The Monetary Authority of Singapore (MAS) and Infocomm Media Development Authority of Singapore (IMDA) announced on 24 October 2024 that the Shared Responsibility Framework (SRF) for phishing scams, which was published for consultation on 25 October 2023, will be implemented on 16 December 2024.
The SRF is a loss sharing framework covering to digitally enabled phishing scams with a Singapore nexus and applies to financial institutions (FIs), telecommunications companies (Telcos) and customers holding protected accounts (customers).

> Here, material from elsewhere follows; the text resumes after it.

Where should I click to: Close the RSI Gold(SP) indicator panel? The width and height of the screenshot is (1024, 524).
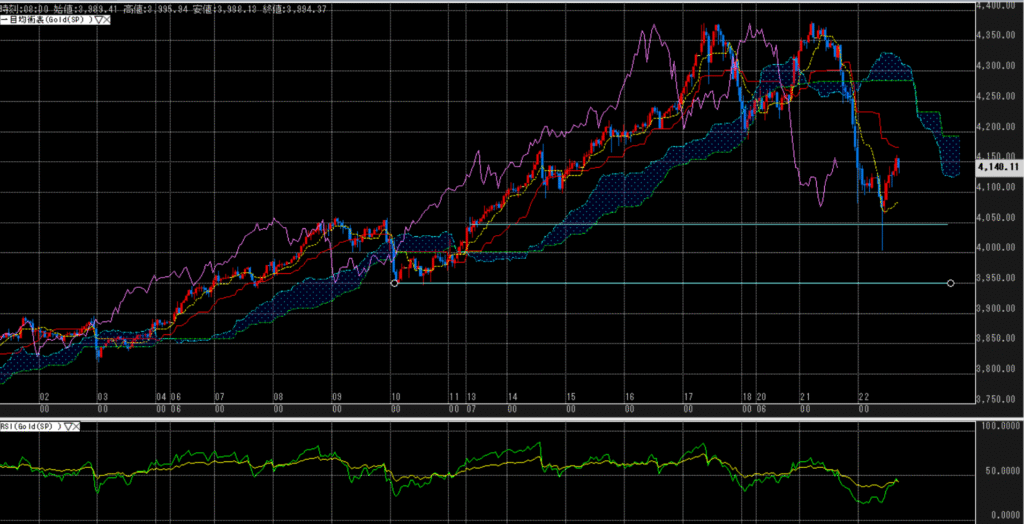(77, 426)
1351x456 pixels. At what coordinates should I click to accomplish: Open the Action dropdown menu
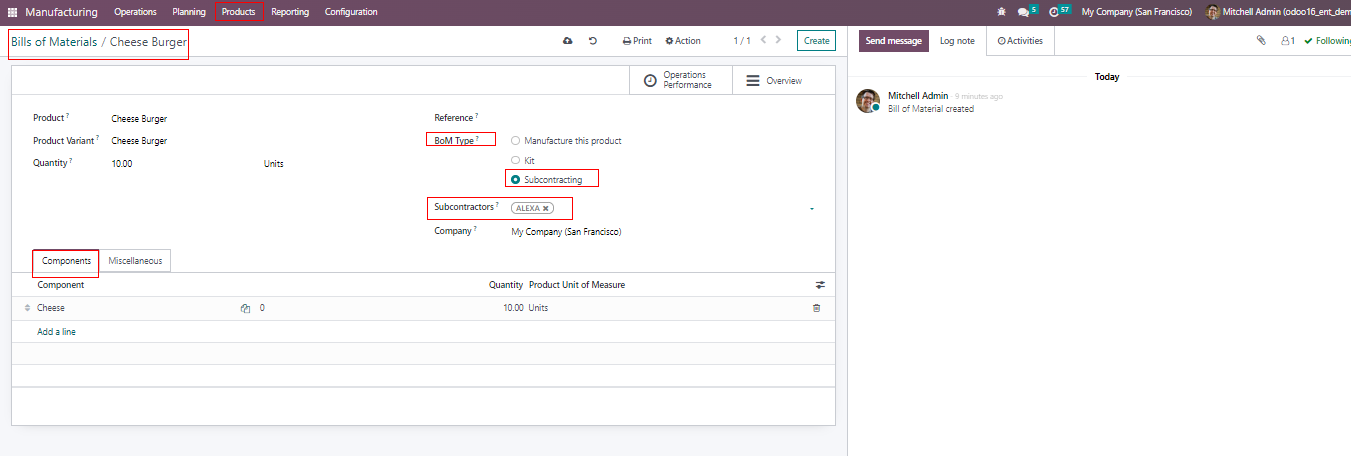[x=683, y=41]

The SRF outlines specific responsibilities for FIs, such as putting in place real- time fraud surveillance, implementing a cooling period of at least 12 hours for high-risk transactions, and sending real-time alerts to customers. Telcos are required to secure SMS channels by using authorized aggregators and employing anti-scam filters to block suspicious links in SMS messages. The framework follows a ‘waterfall’ approach to determine financial liability with banks typically bearing primary responsibility and Telcos accountable if SMS-related vulnerabilities contributed to the scam.
Customers also have responsibilities under the SRF, such as maintaining vigilance including providing complete and accurate contact information to receive transaction notifications from FIs, protecting their access code and access to their accounts and reporting phishing incidents within 30 calendar days among other duties. This initiative seeks to enhance digital security while streamlining the claims process and ensuring that institutions involved in digital transactions are held accountable for fraud prevention efforts.
More information is available at MAS website MAS and IMDA Announce Implementation of Shared Responsibility Framework from 16 December 2024.
Duties of responsible financial institutions and customers in relation to unauthorized and erroneous payment transactions in relation to protected accounts and guidance on liability for losses arising from unauthorized transactions are set out in E-Payments User Protection Guidelines.